3-Bit KV Cache Quantization for LLMs (TurboQuant-Inspired)
FeaturedA from-scratch PyTorch benchmark of TurboQuant-inspired 3-bit KV cache quantization, compressing the cache ~4.9× while holding key reconstruction above 0.999 cosine similarity. Measured across the Qwen2.5 family on consumer hardware.
- Primary language
- Python · PyTorch
Overview
When an LLM generates text, it caches the key and value tensors for every token it has already seen so it doesn't recompute attention at each step. The catch: this KV cache grows linearly with both context length and model size, and at long contexts it routinely eats more memory than the model weights themselves. That memory wall is often what decides whether a 7B model can hold an 8K-token conversation on a single consumer GPU or Mac.
TurboQuant (Google Research & NYU, ICLR 2026) showed you can quantize that cache down to 3 bits with near-lossless quality. This project takes its core ideas and implements a simplified version from scratch in PyTorch, then benchmarks how much of the memory win actually holds up on the Qwen2.5 model family. The driving question: how aggressively can you compress the cache before attention quality starts to break down?
How it works
Three stages, applied to the cached keys and values:
- Walsh–Hadamard rotation — spreads activation outliers evenly across dimensions so no single channel dominates the quantization range.
- 3-bit scalar quantization — a Lloyd–Max quantizer fit to the (Beta-like) distribution of the rotated values, placing quantization levels where the data actually lives.

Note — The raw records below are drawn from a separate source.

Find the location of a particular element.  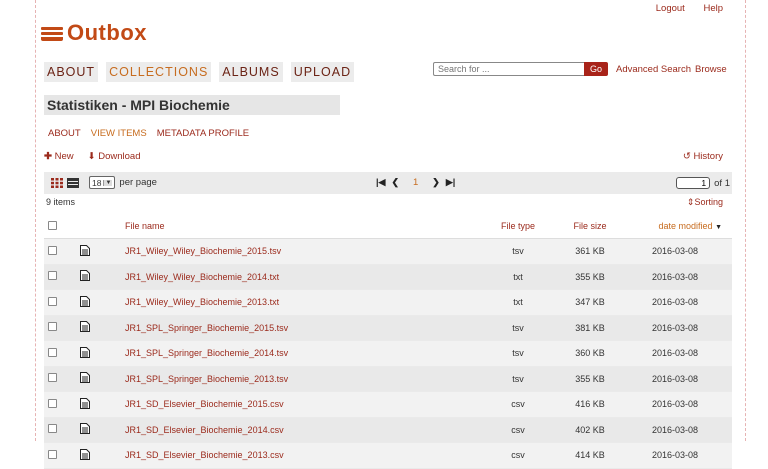

file-name-link: JR1_Wiley_Wiley_Biochemie_2015.tsv is located at coordinates (203, 251).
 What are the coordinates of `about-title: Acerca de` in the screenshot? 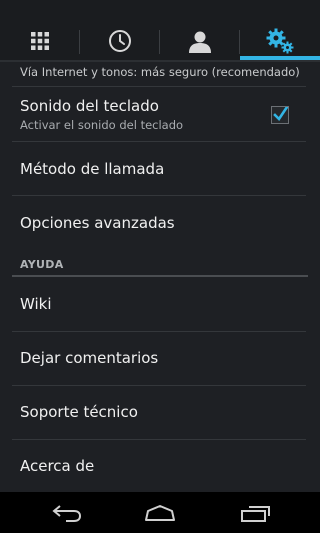 It's located at (58, 466).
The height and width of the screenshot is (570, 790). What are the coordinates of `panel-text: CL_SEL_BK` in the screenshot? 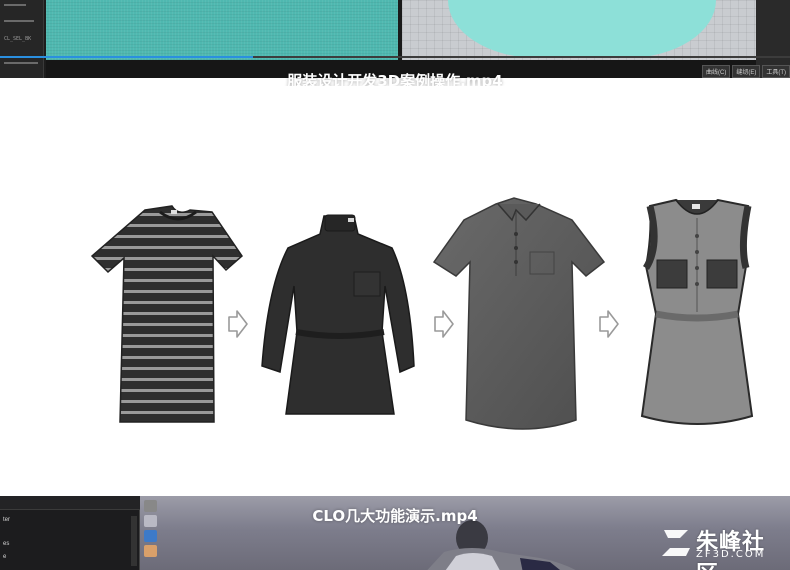 It's located at (18, 39).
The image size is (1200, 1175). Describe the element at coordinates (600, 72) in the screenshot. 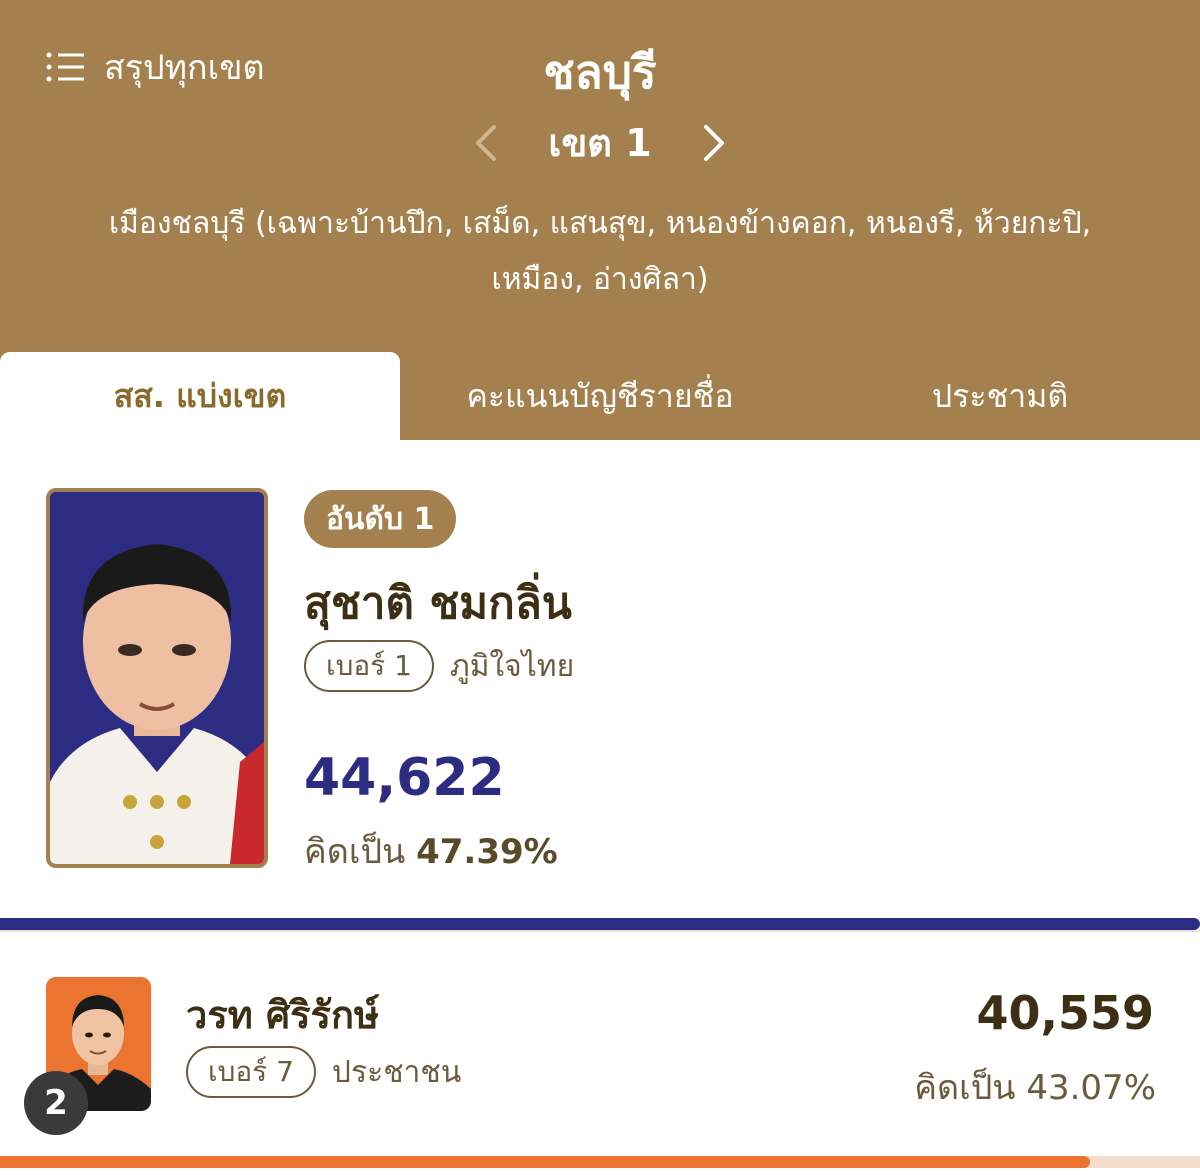

I see `province-title: ชลบุรี` at that location.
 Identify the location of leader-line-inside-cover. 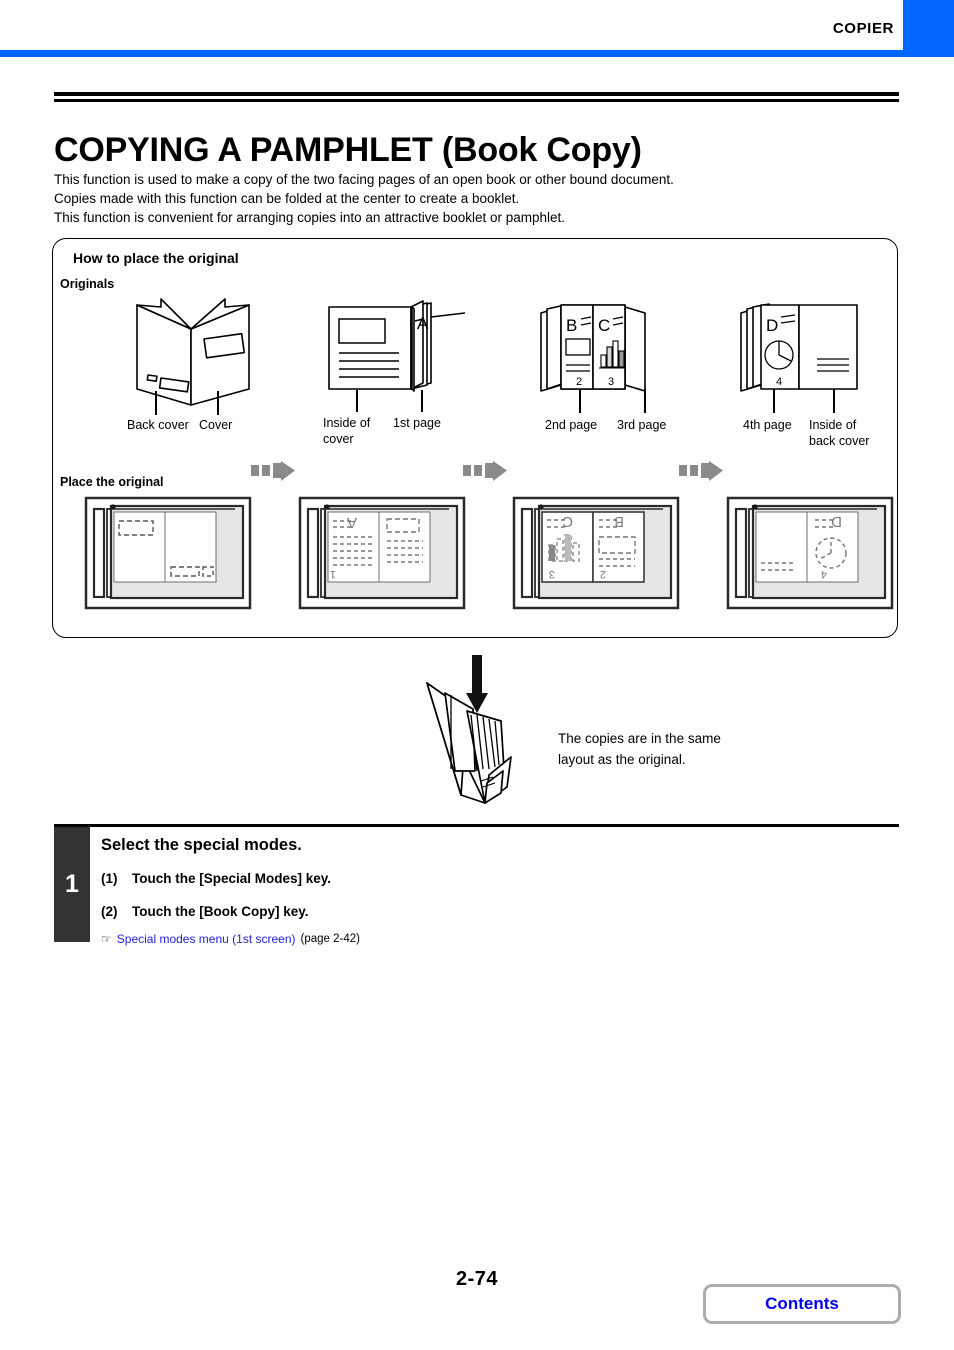
(357, 401).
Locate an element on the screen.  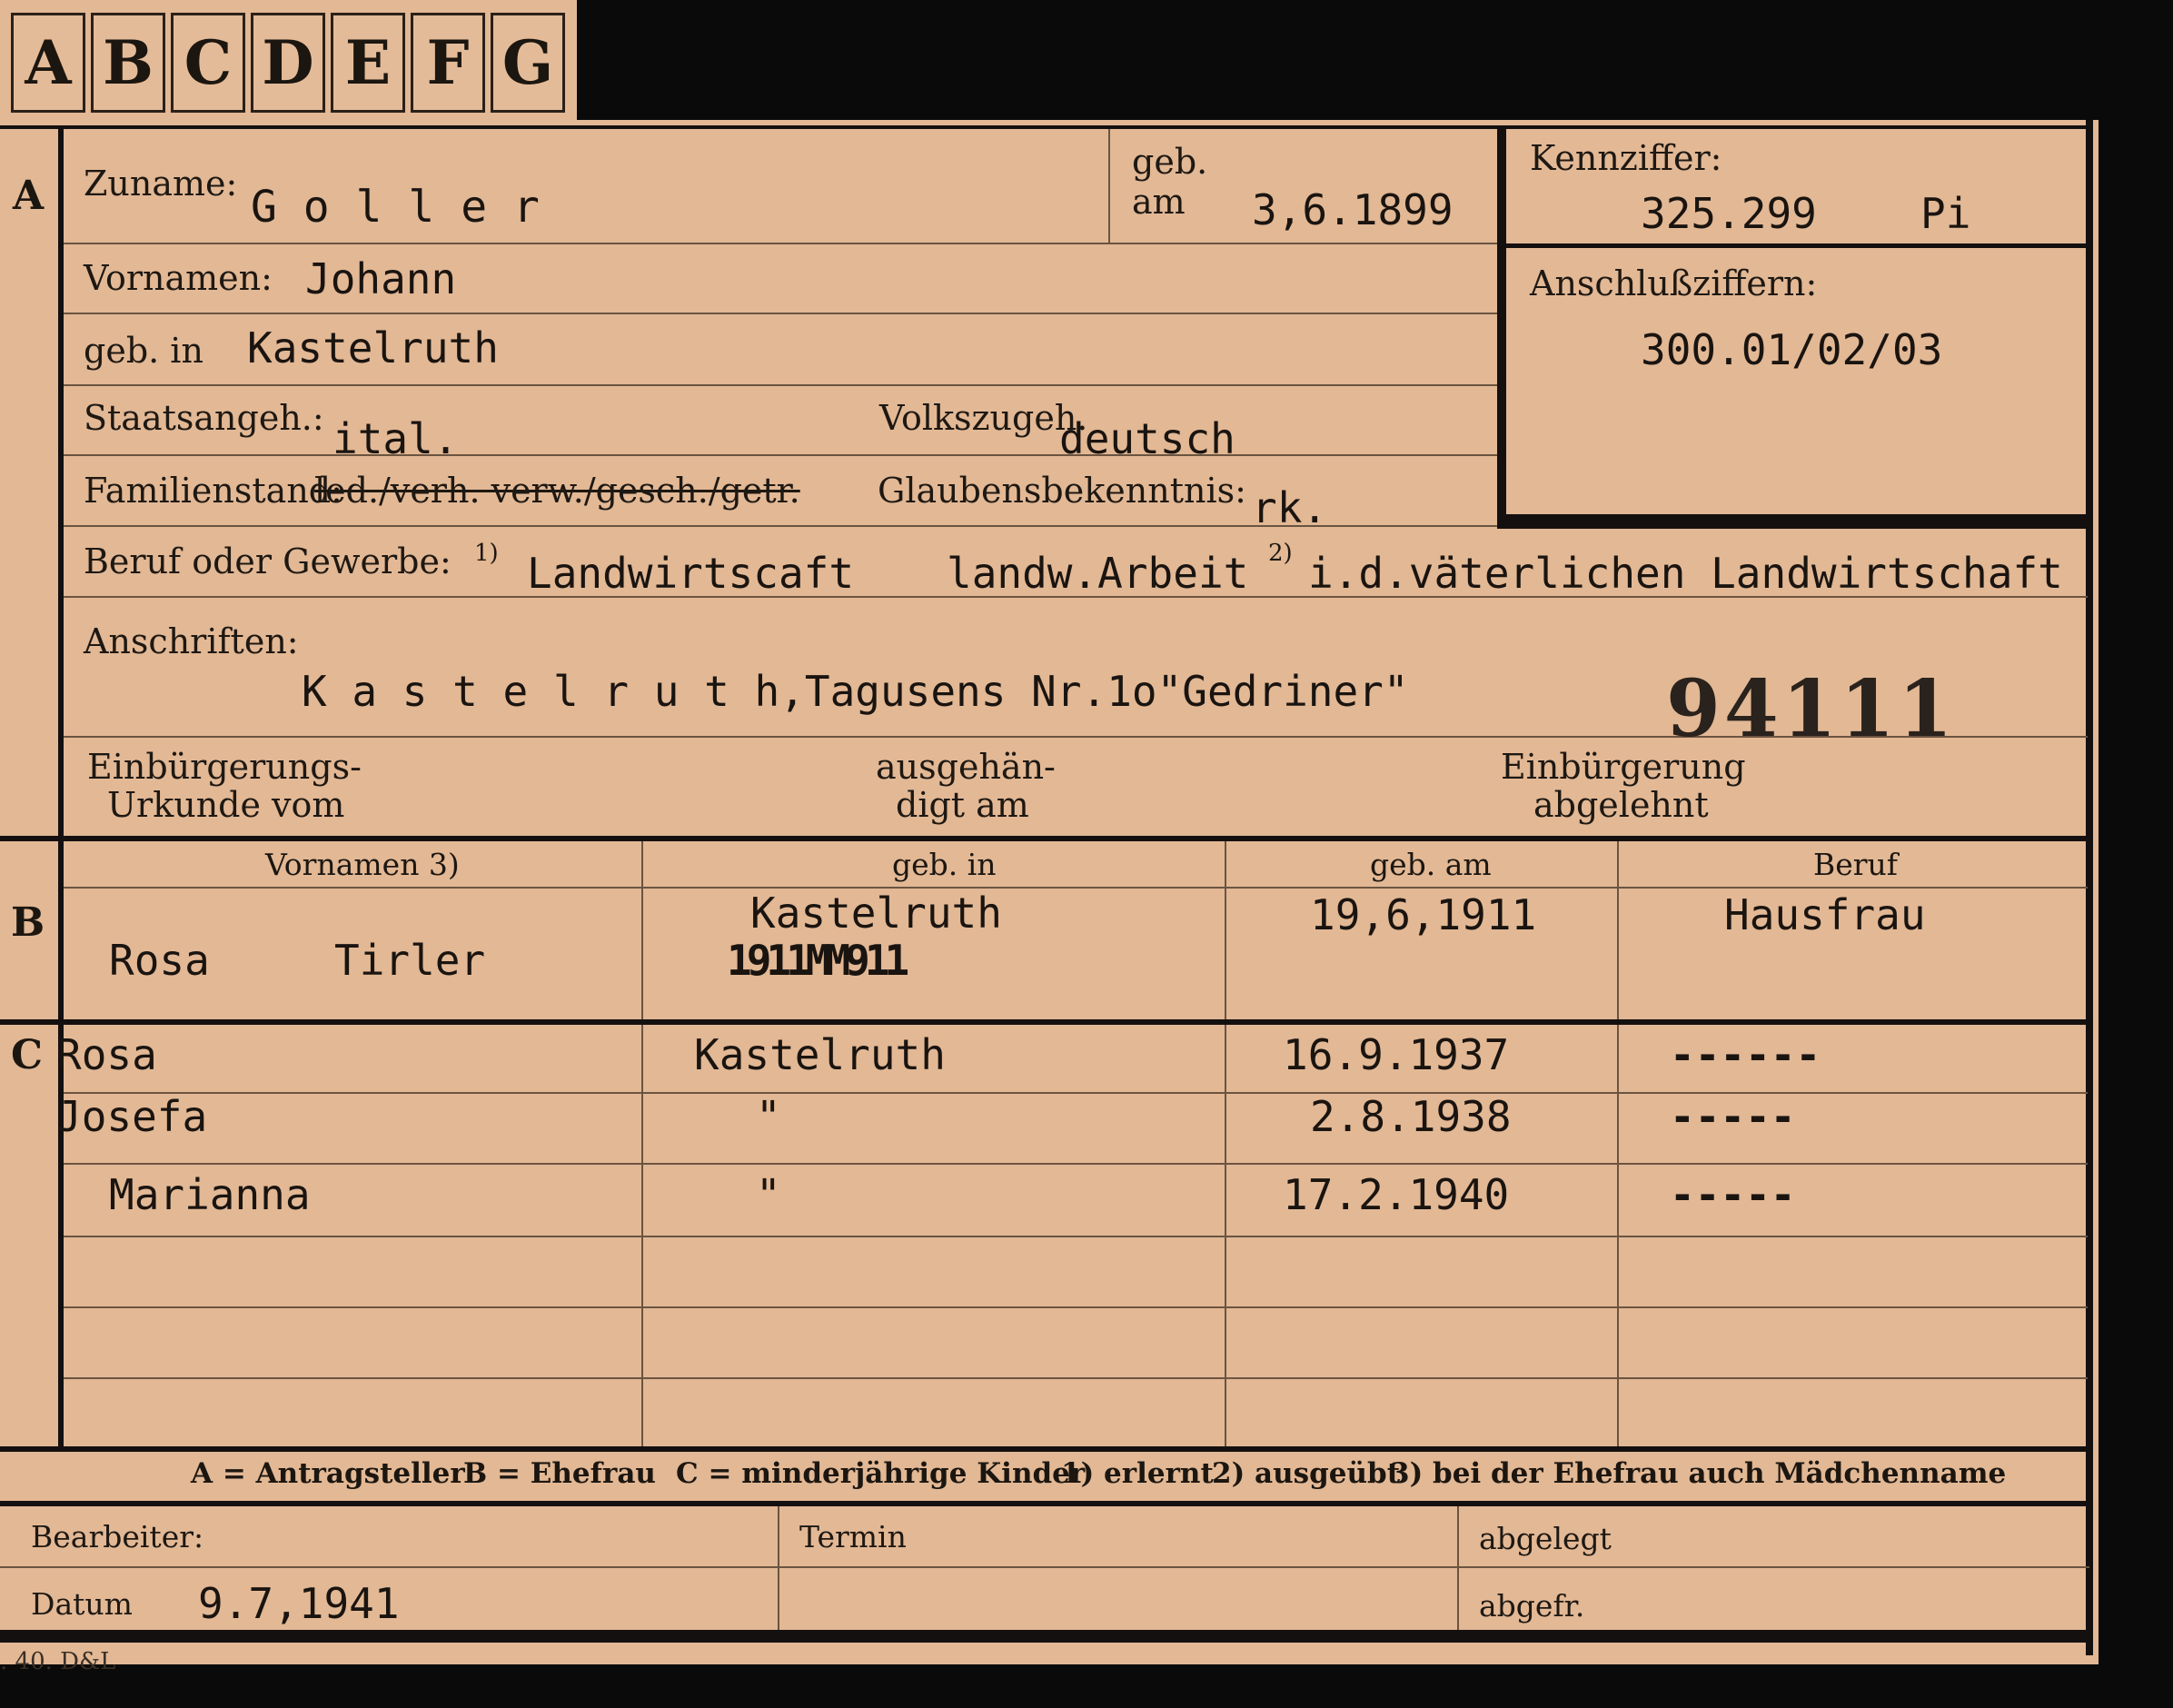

- Optional QJL error correction — a toggleable 1-bit residual pass that recovers precision lost in step 2, the part that keeps inner products (and so attention) honest.
Results
~4.9× smaller KV cache with > 0.999 cosine similarity on key reconstruction — near-lossless.
- 7B @ 8K context: 448 MB → 91 MB
- Perplexity impact (3B): +0.58 (estimated offline)
Tested on Qwen2.5-0.5B, 1.5B, 3B, and 7B (7B partially, under memory constraints). Runs on Apple Silicon (MPS) and CPU.
Scope
This is a measurement and analysis tool, and it's deliberately clear about its edges. It quantifies the memory-versus-fidelity trade-off and reconstructs the cache offline to verify quality. It does not yet wire quantized KV into the live inference path, and it makes no wall-clock speedup claims — real latency gains need custom CUDA/Metal kernels, which is a separate body of work. Perplexity figures are approximated offline rather than measured during generation.